* **Requirements**
A - In the article on the Cat 374F L excavator, through which Gough Cat branch does Kuru Contracting get its distributor support?
B - Write a continuation of the article on the Cat 374F L excavator, starting right after its last sentence.

Product feature: Cat 374F L excavator

The tools in the average forestry roading contractor’s shed don’t come much bigger than Kuru Contracting’s Cat 374F L

While bucket size is an obvious plus-point for Ricky Kuru and his crew, there are plenty of other features on this rugged excavator that make it fit-for-purpose in the forest.

From left to right: Joe McDonald, Jack Kuru, and Rick Kuru with Kuru Contracting’s latest acquisition

When it comes to Cat machine technology and power, the highlights are pretty obvious. Regardless of that, though, Ricky Kuru of Kuru Contracting is quick to point out that the biggest factor in his continued loyalty to the proven brand is the people who look after it here in New Zealand.

"Heath Stewart from Gough Cat has been exceptional. There is a real understanding of the machine and what we need our equipment to do out in the forest there that I don’t think you’d find just anywhere," Ricky says.

"Heath used to be a mechanic, so he really knows Cat gear inside out. That’s important to us when we’re making a big investment decision. He isn’t the sort of salesperson who is just after a quick sale; he has been enthusiastic and knowledgeable all along and he has made buying Cat gear an easier decision."

The Cat line-up 

The latest addition to the Kuru Contracting machine fleet is a mighty 70-tonne Cat 374F L, joining an impressive line-up of existing Cat equipment the company runs. Ricky reckons these days his fleet is "probably about 90%" Cat.

Kuru Contracting’s extensive fleet features several late-model Cat units, including F Series excavators, M and K Series wheel loaders, B Series soil compactors, motor graders, and a Cat D6T dozer among other mobile plant.

Additionally, the company runs no less than six Cat 500 Series forestry machines, starting from the 538 through to the largest 568 model. These are all purpose-built for the industry by Cat and, with the manufacturer having recently confirmed it will continue to build forest machines in-house, Ricky (through Gough Cat) has certainty of parts back-up and technical support for these dependable machines going forward.

Distributor support

With a large machine fleet operating in one of the most remote regions in the country, having a distributor that is easily contactable and quick to react is vital. Ricky says that Gough Cat—through its Gisborne branch—is excellent to deal with on an ongoing basis.

"The technology the service guys have on hand is pretty impressive these days. Some of our machines are pretty isolated but they are all GPS monitored, so the Goughs guys can check in on how any of our machines are performing from their cellphones.

"This is good from an ongoing service point of view and technically, they could ring me and tell me I’ve got an issue with one of the machines before the operator even knows about it. That’s primo back-up service."

Real-time information

On the other side of the coin, the inbuilt Cat Connect technology available in the Cat 374F L means Ricky can also access data from the excavator wirelessly; the ability for him to track location information, operating hours, idle time, and fuel usage is right there in his pocket, too.

* **Data block**
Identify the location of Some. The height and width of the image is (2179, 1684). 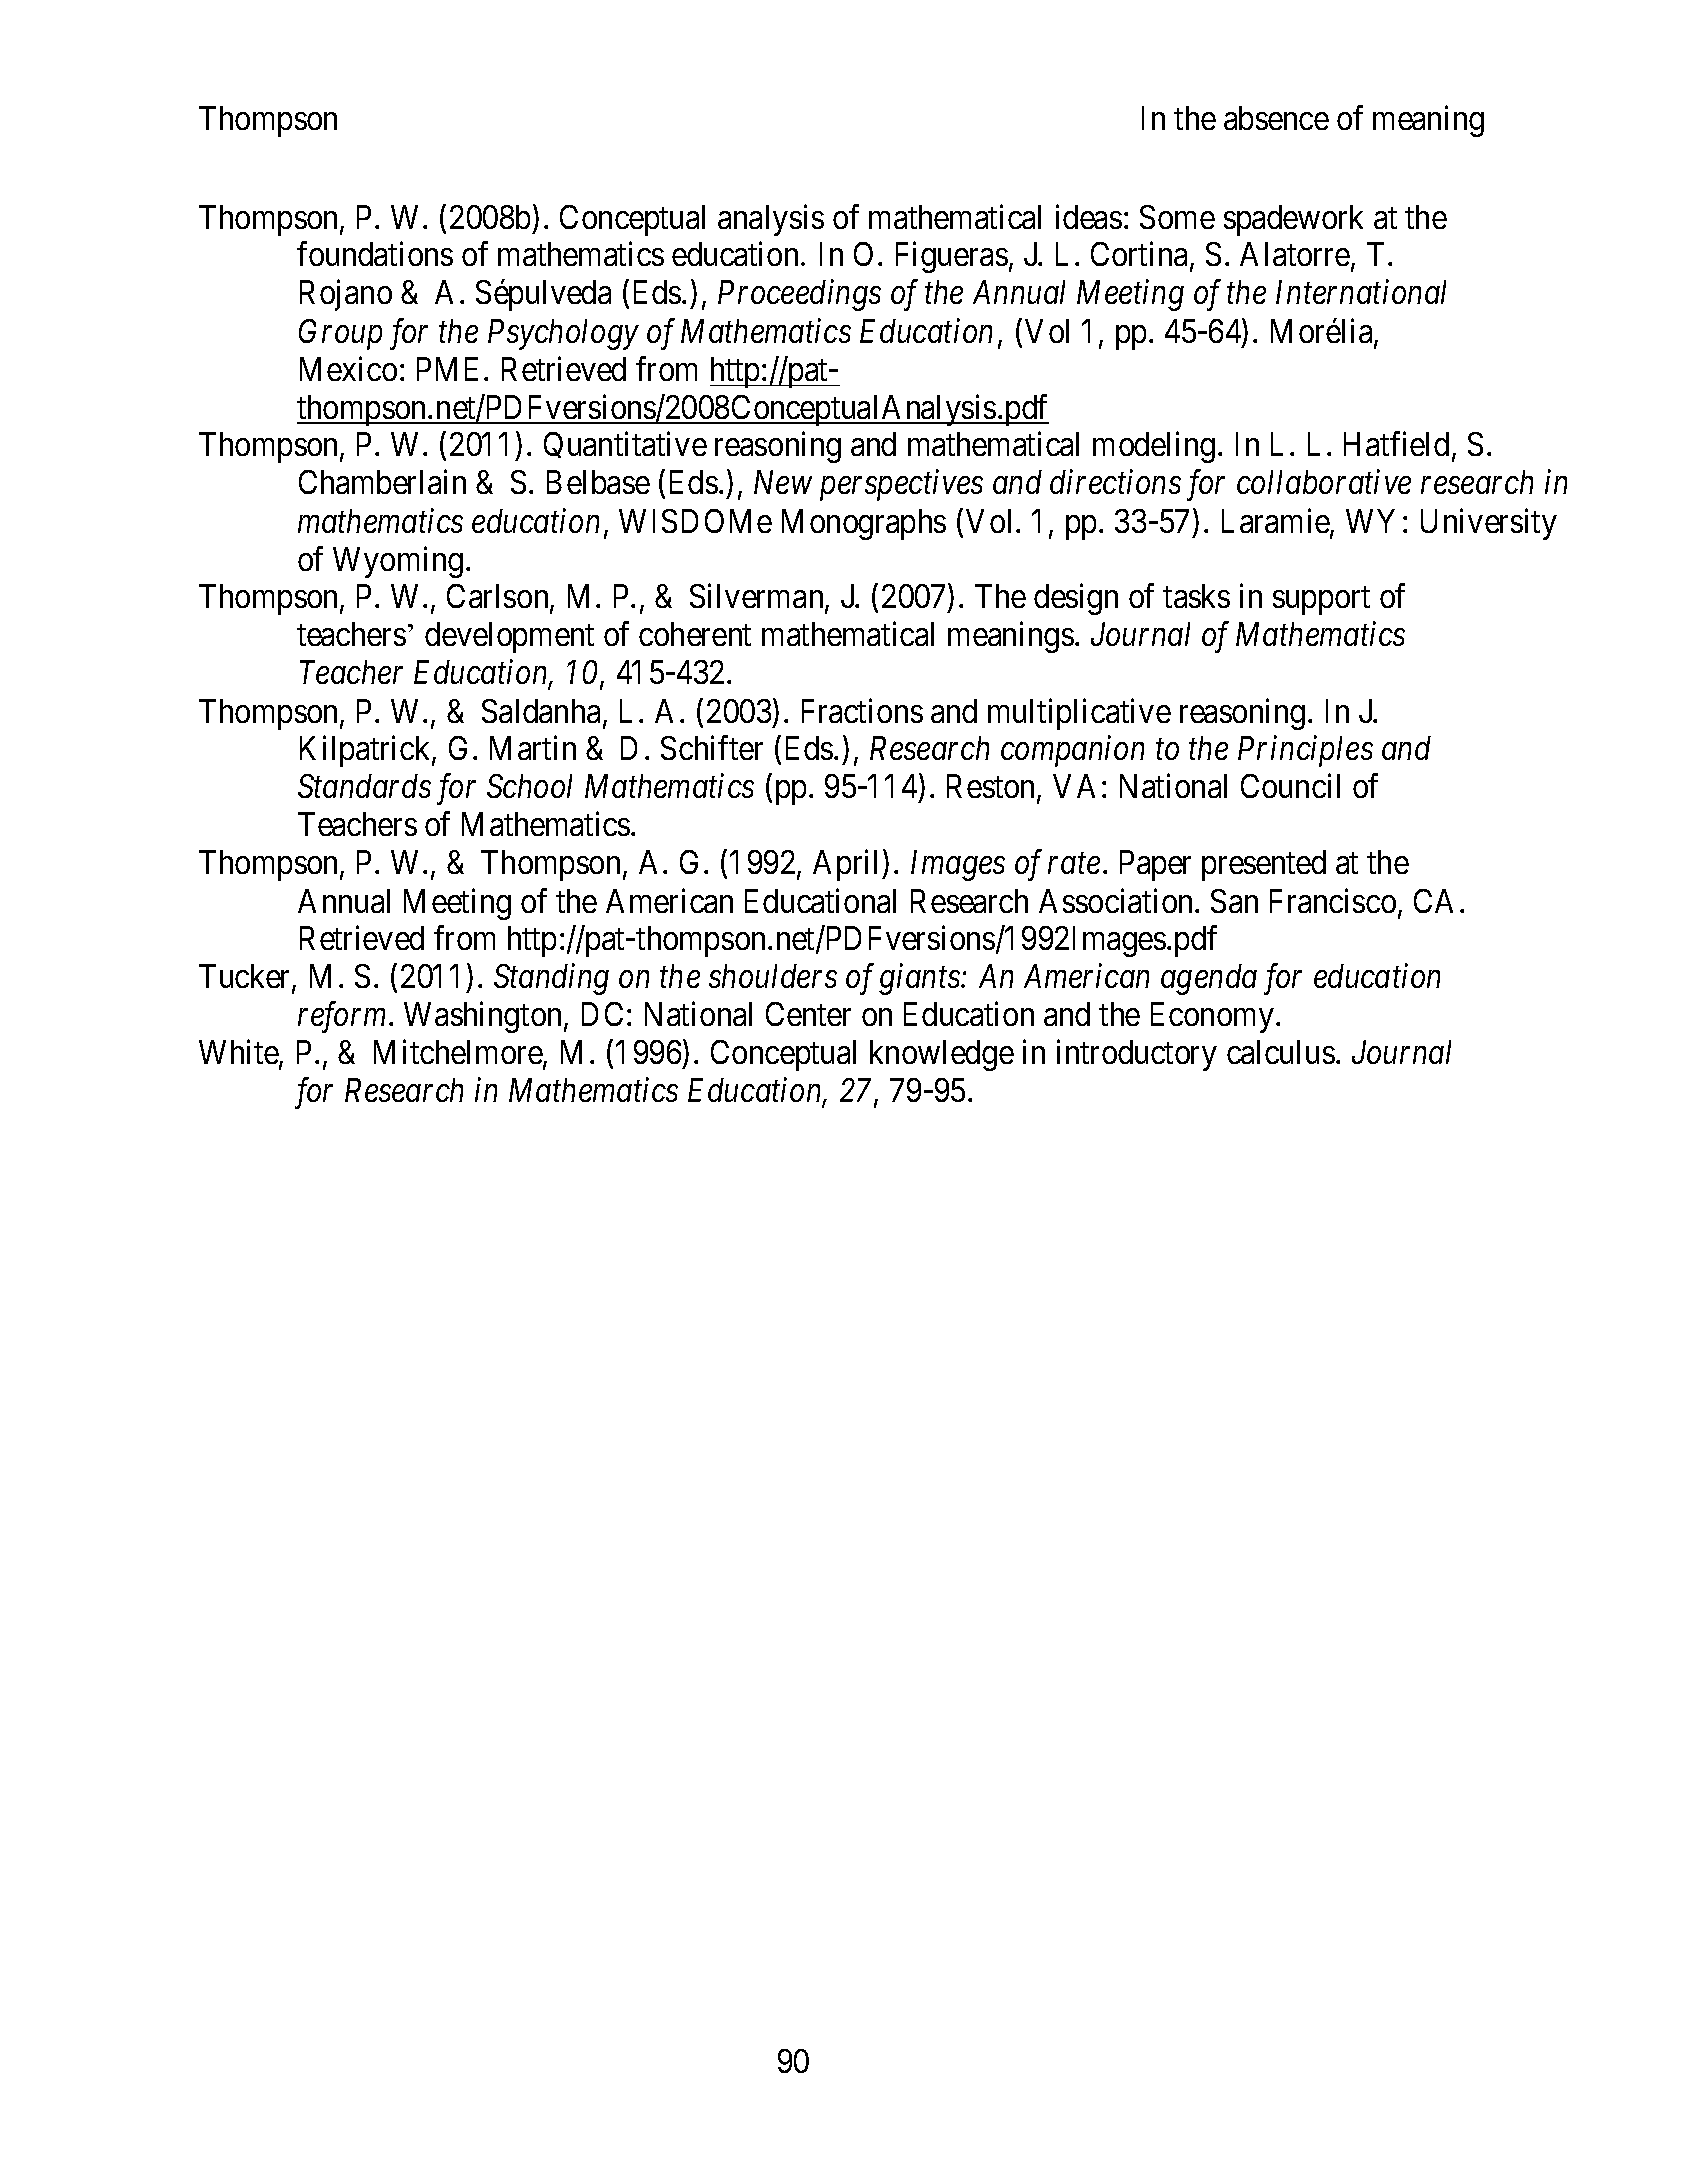
(1177, 217).
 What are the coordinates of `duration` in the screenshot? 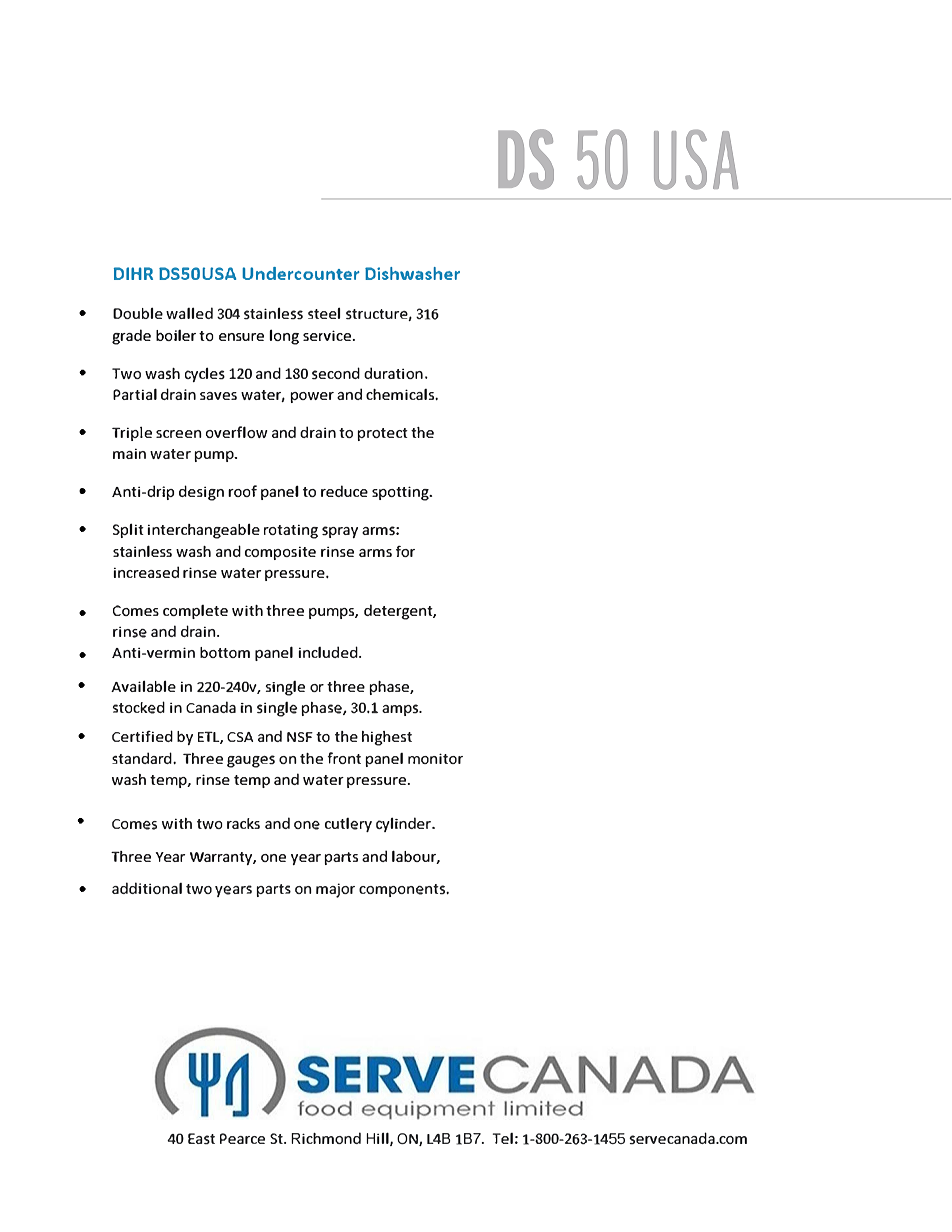 It's located at (393, 373).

* **Replies**
A - The Gisborne branch.

B -
Rugged and reliable

Ricky says the Cat 374F L has been on-site only for four months but is already making its mark

Kuru Contracting is based out of Tolaga Bay, about 50km up SH35 from Gisborne along the East Coast. While the company’s core work is centred on forestry construction, Ricky also has a crushing enterprise and business interests in Tolaga Bay itself.

For the most part, though, road-building, hauler landing site construction and stumping work provide Kuru Contracting with its bread-and-butter business. If there is one constant through all these tasks, it’s the nature of the East Coast terrain, which is rugged and generally steep. Weather is often a major factor, too.

The company has been in operation for 21 years, with Ricky purchasing his first Cat machine about 20 years ago. The Cat 374F L is certainly at the bigger end of the machine spectrum, but it’s a particular mix of capacity and grunt Ricky has specified through experience.

"Fifteen or 16 years ago, we hit a spot in our production capacity where I knew that, if we wanted to push that bit extra, we’d need a bigger machine. The maths was pretty obvious really: a bigger bucket means more dirt gets moved, which means we’re more productive day-to-day.

"We were finding the smaller gear wasn’t allowing us to keep up with the logging crew, so there was a constant stop-start to the operation. Working faster is really important to us; we’re on contract, not on an hourly rate, so we want to keep chewing through the work."

With two crews operating, Ricky says Kuru Contracting’s current location on a large forestry block inland from Tokomaru Bay will see them shifting 100,000 tonnes of wood per year across five years in total.

The Cat 374F L has only been on-site (and on the fleet) for four months, but it’s certainly making its mark. Up in the hills where Ricky’s teams are working, the stability the Cat 374F L’s long variable gauge undercarriage provides is crucial.

Off the beaten track, other design aspects of the big Cat are also beneficial for consistent performance, such as the high-tensile strength steel used in the manufacture of track shoes, links, rollers, idlers, and final drives.

The latest addition to the Kuru Contracting machine fleet is a mighty 70-tonne Cat 374F L

There’s also plenty of reinforcing around areas that take on a lot of stress like the boom foot and skirt. The Cat 374F L features box-section structures, which are similarly fabricated as multi-plate assemblies, providing for more hard-wearing peace of mind in the bush.

The Cat 374F L’s track link protects moving parts by keeping water, debris, and dust out and grease sealed in, while under the engine cover a side-by-side cooling system provides for more consistent service in both the extreme hot and cold conditions experienced on the East Coast.

This system is completely separated from the engine compartment to reduce noise and heat and features easy-to-clean cores and a variable-speed fan that reverses to blow out unwanted debris that can accumulate over time.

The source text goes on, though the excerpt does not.